* **ABOUT THIS TASK**:
Provide only the number of lines in the following data that contain "image".

* **GIVEN INFORMATION**:
┄┄┄┄┄┄┄┄┄┄┄┄┄┄┄┄┄┄┄┄
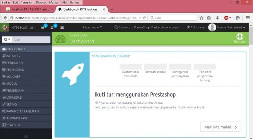Click the Mari kita mulai! button
This screenshot has width=253, height=139.
[220, 127]
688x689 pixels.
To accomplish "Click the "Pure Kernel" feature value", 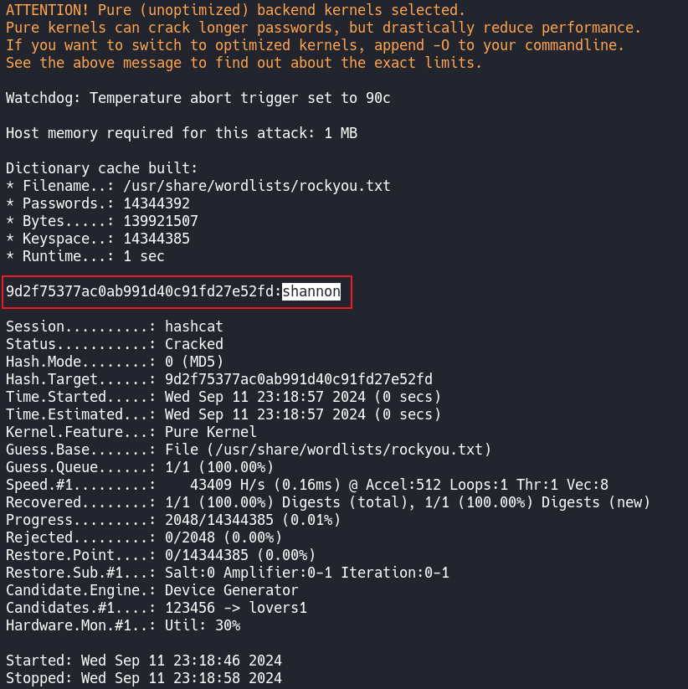I will pos(210,432).
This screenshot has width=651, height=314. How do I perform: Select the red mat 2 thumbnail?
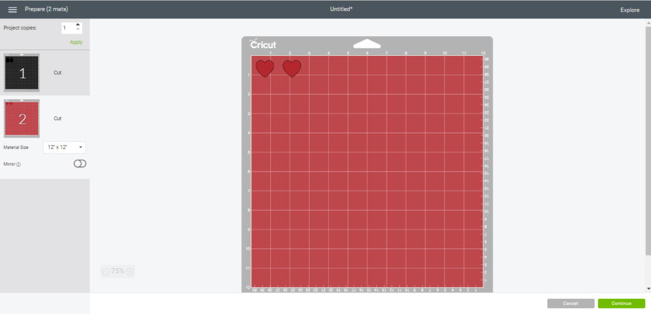(x=22, y=118)
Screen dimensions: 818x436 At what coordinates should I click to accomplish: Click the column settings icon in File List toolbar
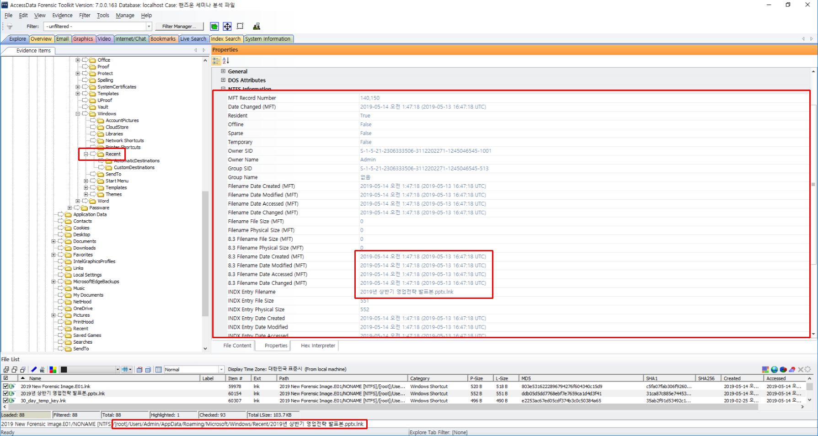(x=158, y=370)
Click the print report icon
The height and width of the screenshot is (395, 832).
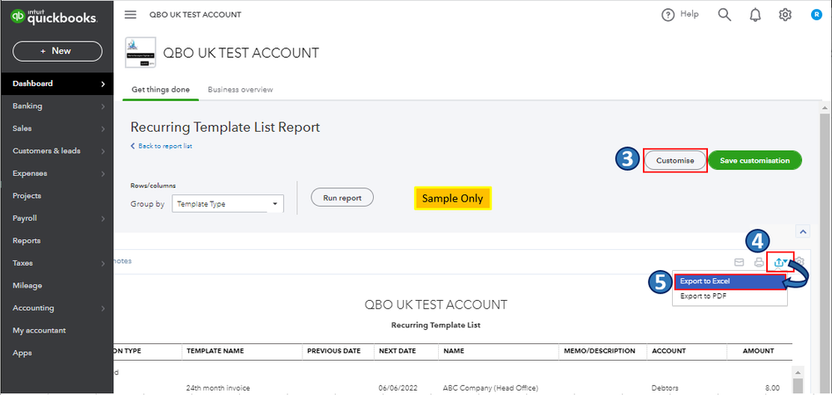(759, 263)
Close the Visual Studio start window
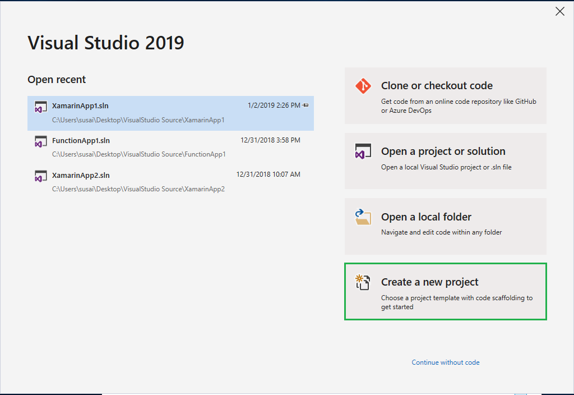Viewport: 574px width, 395px height. [x=559, y=11]
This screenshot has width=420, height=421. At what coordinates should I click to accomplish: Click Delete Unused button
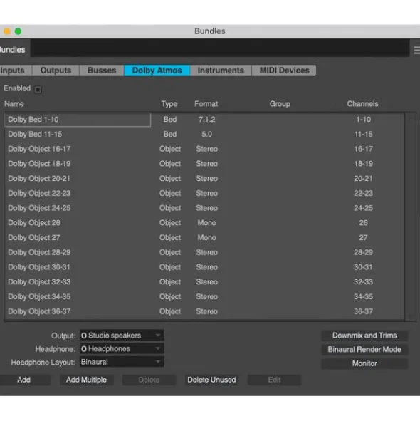coord(211,380)
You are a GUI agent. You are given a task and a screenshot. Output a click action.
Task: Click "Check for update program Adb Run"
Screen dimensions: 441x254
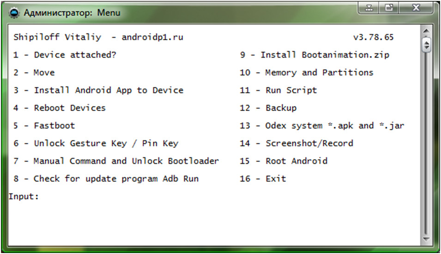(x=106, y=179)
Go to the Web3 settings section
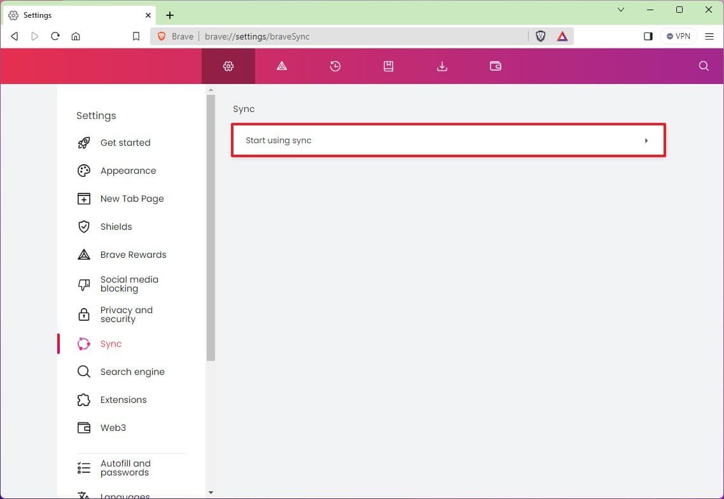 (113, 428)
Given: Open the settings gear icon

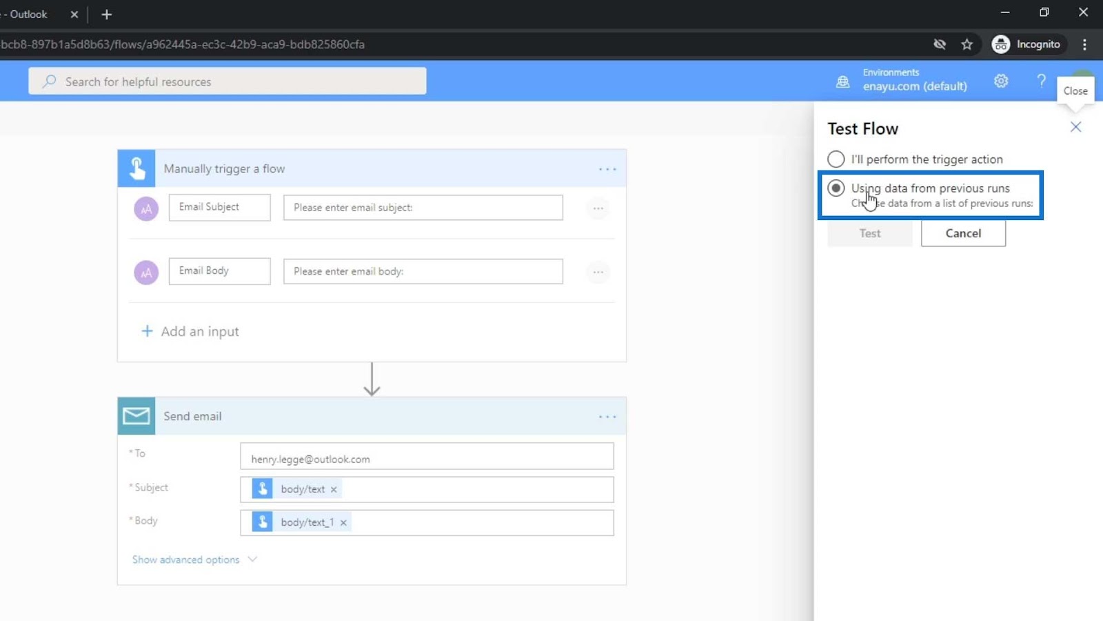Looking at the screenshot, I should point(1001,81).
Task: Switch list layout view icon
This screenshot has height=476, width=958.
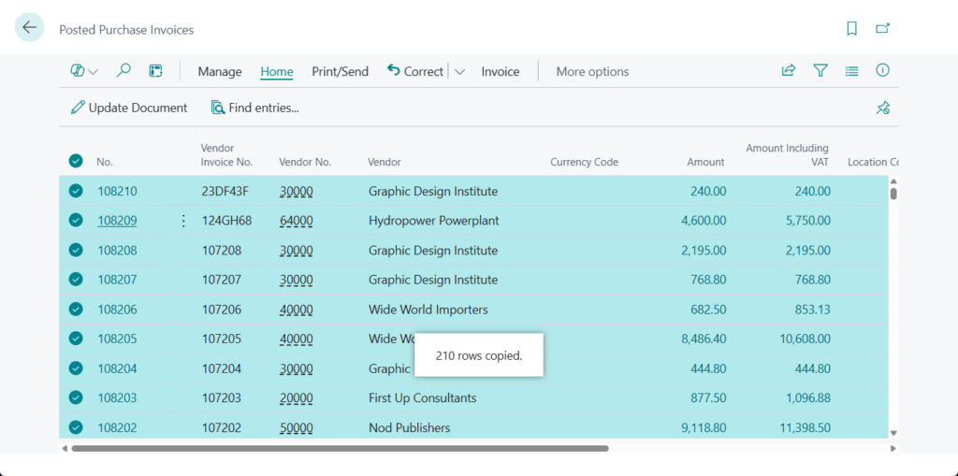Action: point(851,71)
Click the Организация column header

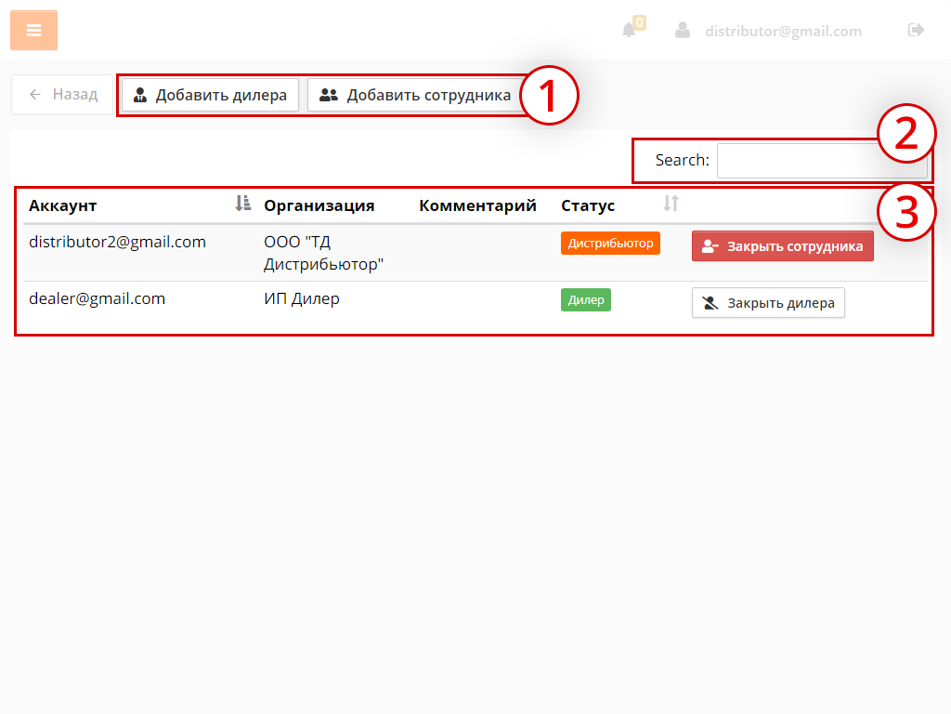pyautogui.click(x=319, y=205)
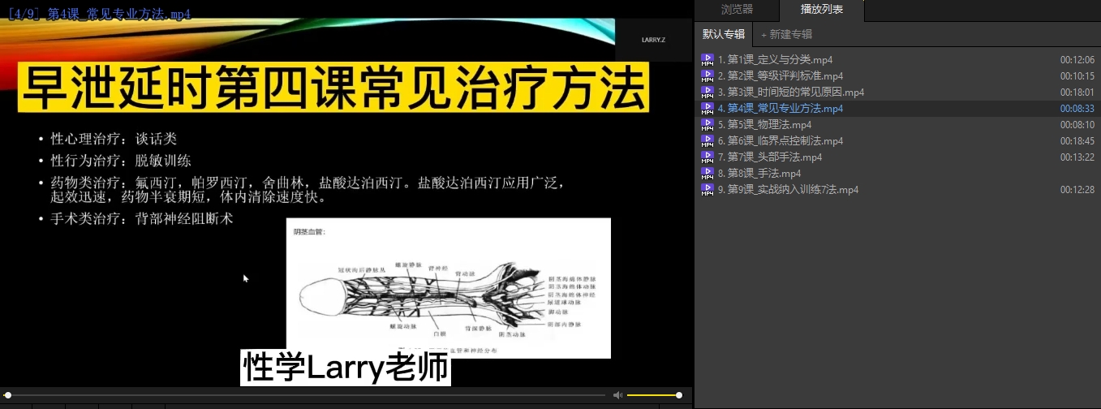1101x409 pixels.
Task: Click MP4 icon of 第3课_时间短的常见原因
Action: coord(707,93)
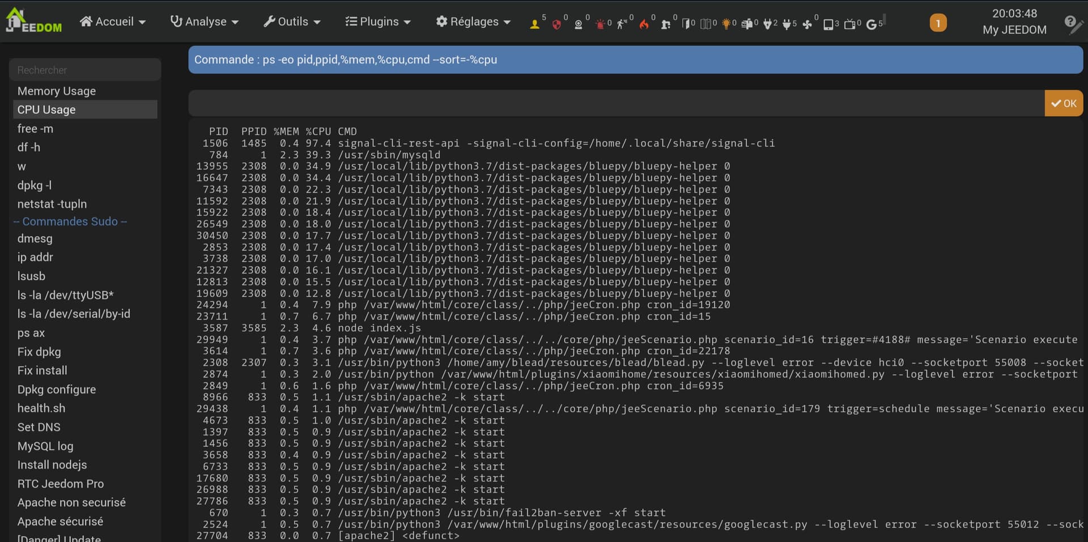Screen dimensions: 1088x542
Task: Click the motion detection walking icon
Action: (x=622, y=24)
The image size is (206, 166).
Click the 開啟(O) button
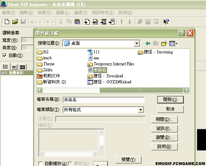pos(170,100)
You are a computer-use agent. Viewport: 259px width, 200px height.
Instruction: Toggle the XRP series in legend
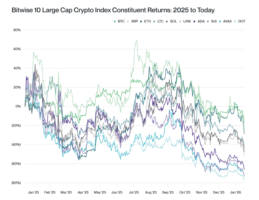(x=133, y=21)
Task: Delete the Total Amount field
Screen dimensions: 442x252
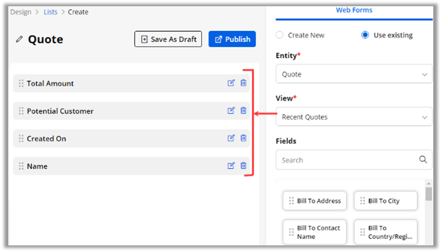Action: click(x=243, y=83)
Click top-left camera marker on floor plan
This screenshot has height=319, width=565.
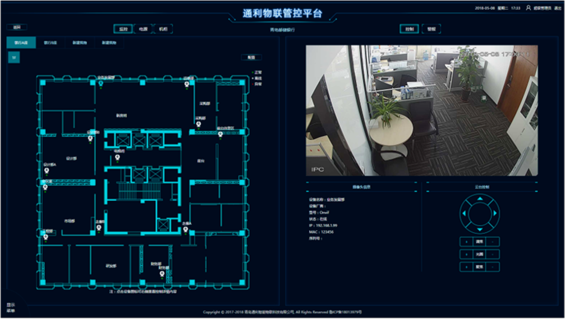pyautogui.click(x=101, y=84)
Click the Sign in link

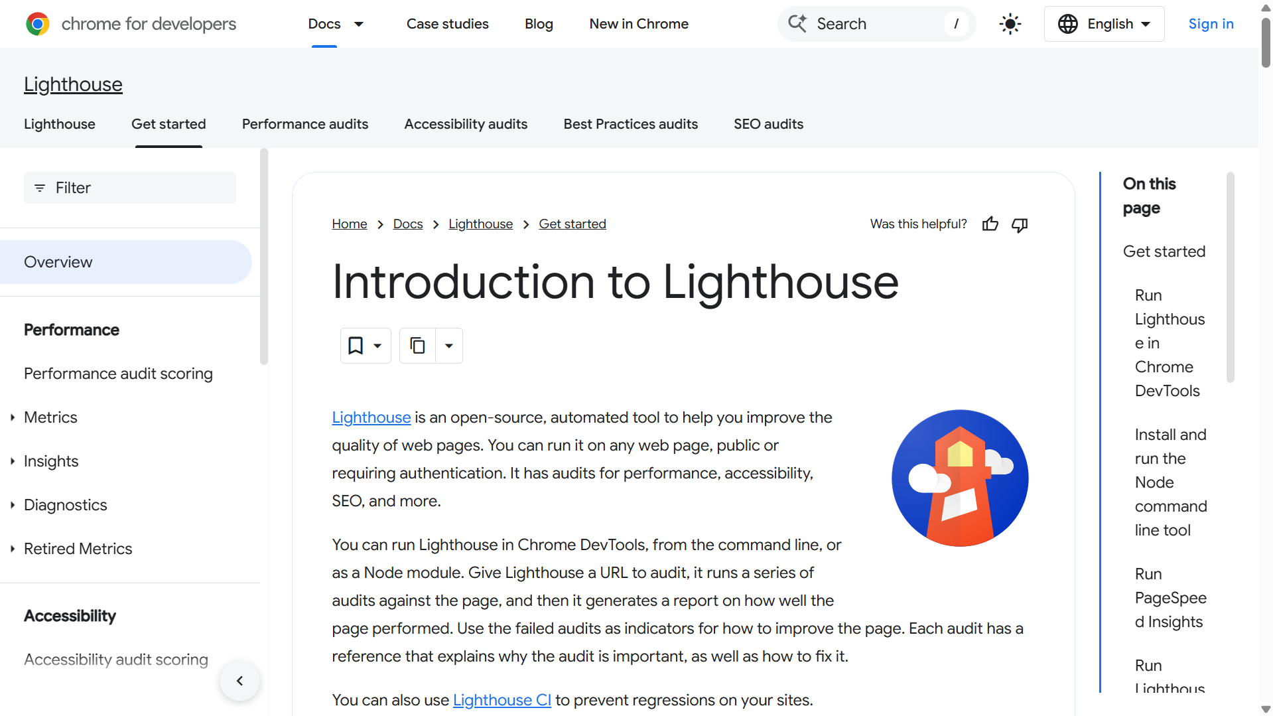(x=1211, y=24)
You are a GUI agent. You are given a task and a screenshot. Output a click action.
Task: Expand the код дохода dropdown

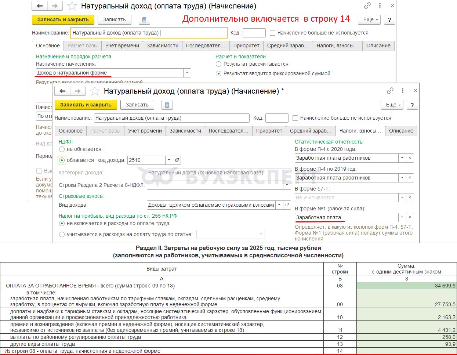pos(169,160)
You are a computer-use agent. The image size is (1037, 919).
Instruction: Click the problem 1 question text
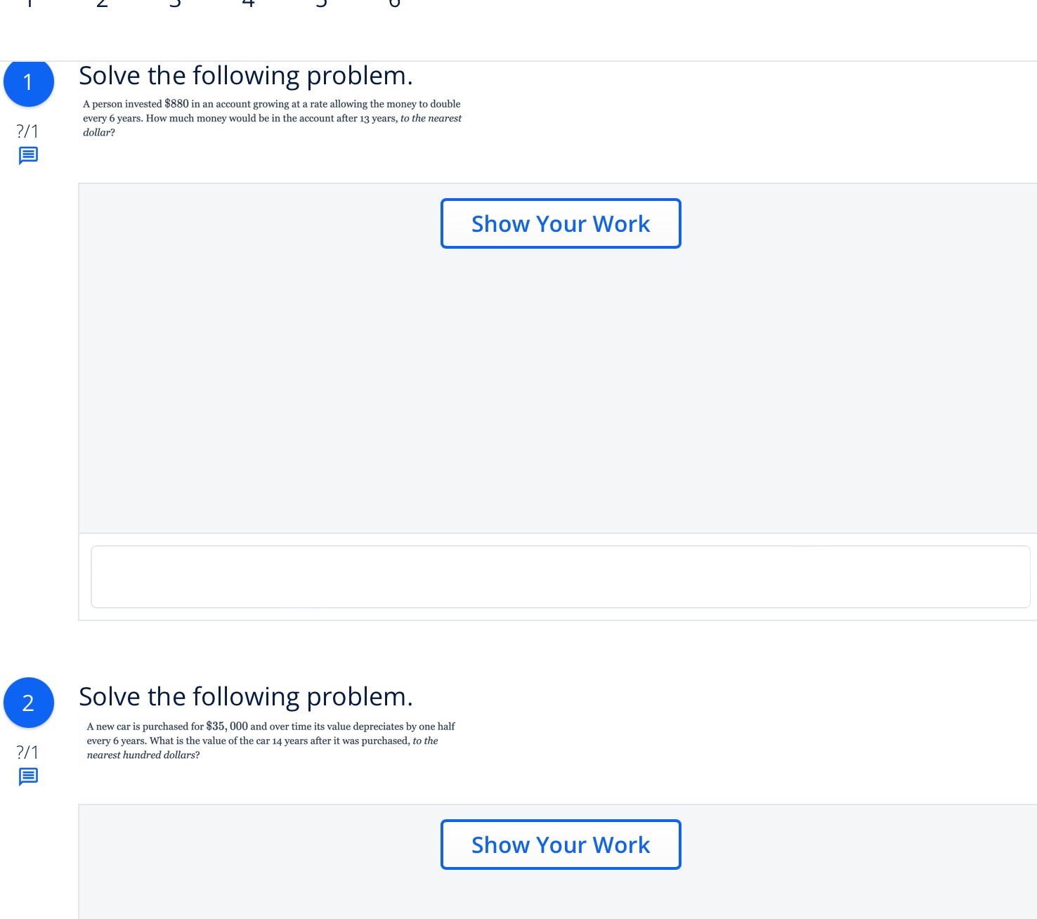click(x=272, y=118)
┄┄┄┄┄┄┄┄┄┄┄┄┄┄┄┄┄┄┄┄
* **SOLUTION FOR THIS PROBLEM**:
2